I have just returned from a trip where I am working to plant a church in a major Canadian city and helloing to replant a church in the United States. While in the United Sates I inquired about two leaders in an area near the capital city who had stated churches. I learned that both churches (church plants) had ceased to exist. One had grown as large as several hundred but had failed due to internal conflict. The other simply did not attract the people support it needed to continue. I have been thinking about these situations and the two I am involved in as well.
Generally when someone goes to plant a church or wants to have a growing church there are a number of needed factors. Right up front, let me say that I don’t believe this is the way to plant a church today nor is it biblical.
First, we need a good performance. In an entertainment-driven culture, we need someone who can captivate the crowds. If we don’t have a charismatic communicator, we are sunk from the get-go, from the start. Even if we have to show him on video, we get a good speaker. And, for a bonus, we surround the speaker with quality music and arts.
Next, we need a place to hold the crowds who will come. This usually means investing hundreds of thousands, if not millions of dollars in a facility to house the performance. The more attractive the environment, the better. And, of course, foundational to a good environment is a “Starbucks level” coffee corner.

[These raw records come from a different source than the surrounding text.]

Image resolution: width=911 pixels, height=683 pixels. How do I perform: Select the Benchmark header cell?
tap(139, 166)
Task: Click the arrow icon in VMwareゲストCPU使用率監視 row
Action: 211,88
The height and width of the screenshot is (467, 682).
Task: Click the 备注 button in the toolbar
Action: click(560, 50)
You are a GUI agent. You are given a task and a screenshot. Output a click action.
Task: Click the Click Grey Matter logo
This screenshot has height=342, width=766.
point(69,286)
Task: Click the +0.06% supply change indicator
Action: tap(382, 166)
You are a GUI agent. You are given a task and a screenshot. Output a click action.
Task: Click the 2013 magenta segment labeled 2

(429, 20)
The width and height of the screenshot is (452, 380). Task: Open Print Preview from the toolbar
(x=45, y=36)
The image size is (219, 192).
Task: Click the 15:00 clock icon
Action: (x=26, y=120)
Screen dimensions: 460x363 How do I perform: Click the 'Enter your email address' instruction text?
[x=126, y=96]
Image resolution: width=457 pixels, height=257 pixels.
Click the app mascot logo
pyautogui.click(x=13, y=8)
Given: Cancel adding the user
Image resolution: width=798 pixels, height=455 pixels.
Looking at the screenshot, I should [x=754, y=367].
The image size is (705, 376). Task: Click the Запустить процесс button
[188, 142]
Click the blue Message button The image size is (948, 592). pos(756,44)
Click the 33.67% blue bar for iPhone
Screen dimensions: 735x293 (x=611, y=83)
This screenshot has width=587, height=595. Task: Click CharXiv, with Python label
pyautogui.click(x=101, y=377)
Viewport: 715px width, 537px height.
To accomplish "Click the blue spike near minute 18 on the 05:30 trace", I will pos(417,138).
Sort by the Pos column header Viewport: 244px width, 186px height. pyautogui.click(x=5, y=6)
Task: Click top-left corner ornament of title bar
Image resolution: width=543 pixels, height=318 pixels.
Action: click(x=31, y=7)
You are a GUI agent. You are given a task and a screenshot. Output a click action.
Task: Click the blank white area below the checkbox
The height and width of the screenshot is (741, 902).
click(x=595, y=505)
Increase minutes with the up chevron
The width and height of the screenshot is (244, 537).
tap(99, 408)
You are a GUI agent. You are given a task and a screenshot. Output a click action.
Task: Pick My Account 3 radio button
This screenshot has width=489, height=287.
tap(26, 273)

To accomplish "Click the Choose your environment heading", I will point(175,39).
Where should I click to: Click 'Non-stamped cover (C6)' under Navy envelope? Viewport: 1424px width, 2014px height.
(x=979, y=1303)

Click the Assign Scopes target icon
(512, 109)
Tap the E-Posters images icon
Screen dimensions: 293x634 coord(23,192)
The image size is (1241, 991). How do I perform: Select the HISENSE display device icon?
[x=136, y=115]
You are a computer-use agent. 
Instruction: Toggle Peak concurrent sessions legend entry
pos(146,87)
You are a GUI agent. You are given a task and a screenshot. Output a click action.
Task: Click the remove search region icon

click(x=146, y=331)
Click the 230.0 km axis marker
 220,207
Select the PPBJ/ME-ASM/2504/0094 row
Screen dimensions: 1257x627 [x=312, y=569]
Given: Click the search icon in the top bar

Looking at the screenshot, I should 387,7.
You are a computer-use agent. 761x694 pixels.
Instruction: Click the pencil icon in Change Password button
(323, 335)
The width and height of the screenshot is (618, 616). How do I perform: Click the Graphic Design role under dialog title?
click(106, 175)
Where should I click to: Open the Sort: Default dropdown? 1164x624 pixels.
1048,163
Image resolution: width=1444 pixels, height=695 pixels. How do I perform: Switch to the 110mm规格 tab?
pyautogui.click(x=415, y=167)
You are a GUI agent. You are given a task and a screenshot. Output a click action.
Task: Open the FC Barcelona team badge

Then once the crowds get there, we need something to keep them coming back. So we start programs – first-class, top-of-the-line programs – for kids, youth, and families, for every age and stage. And in order to have those programs, we need professionals to run them. That way parents can drop their kids off at the door, and the professionals can handle ministry for them. We don’t want people trying this at home.
There it is: a performance at a place filled with programs run by professionals. The problem, through, is the one ‘p’ we have left out of the equation: The people of God, the priesthood of all believers.
This brings to remembrance a comment from my first mentor many years ago. He said, “It is easy to attract a crowd or run a three-ring circus (constant flow of entertaining speakers and music). It is hard to build a church.”
Where did we get the idea that all of this is necessary? Certainly not in the Scriptures. The early church did not have professionals running their churches. There were no professionals. Just believers in love with Jesus. They did not have buildings as they were meeting in homes and, in most cases, were persecuted and thus met secretly to fellowship and pray. And, programs were not needed as they simply celebrated their new found freedom and forgiveness, eating meals together, praying, fellowshipping, and studying the words that Jesus spoke. Simple enough. And, powerful in its own simple way.
“And the Lord added to their number day by day those who were being saved.” (Acts 2:47b)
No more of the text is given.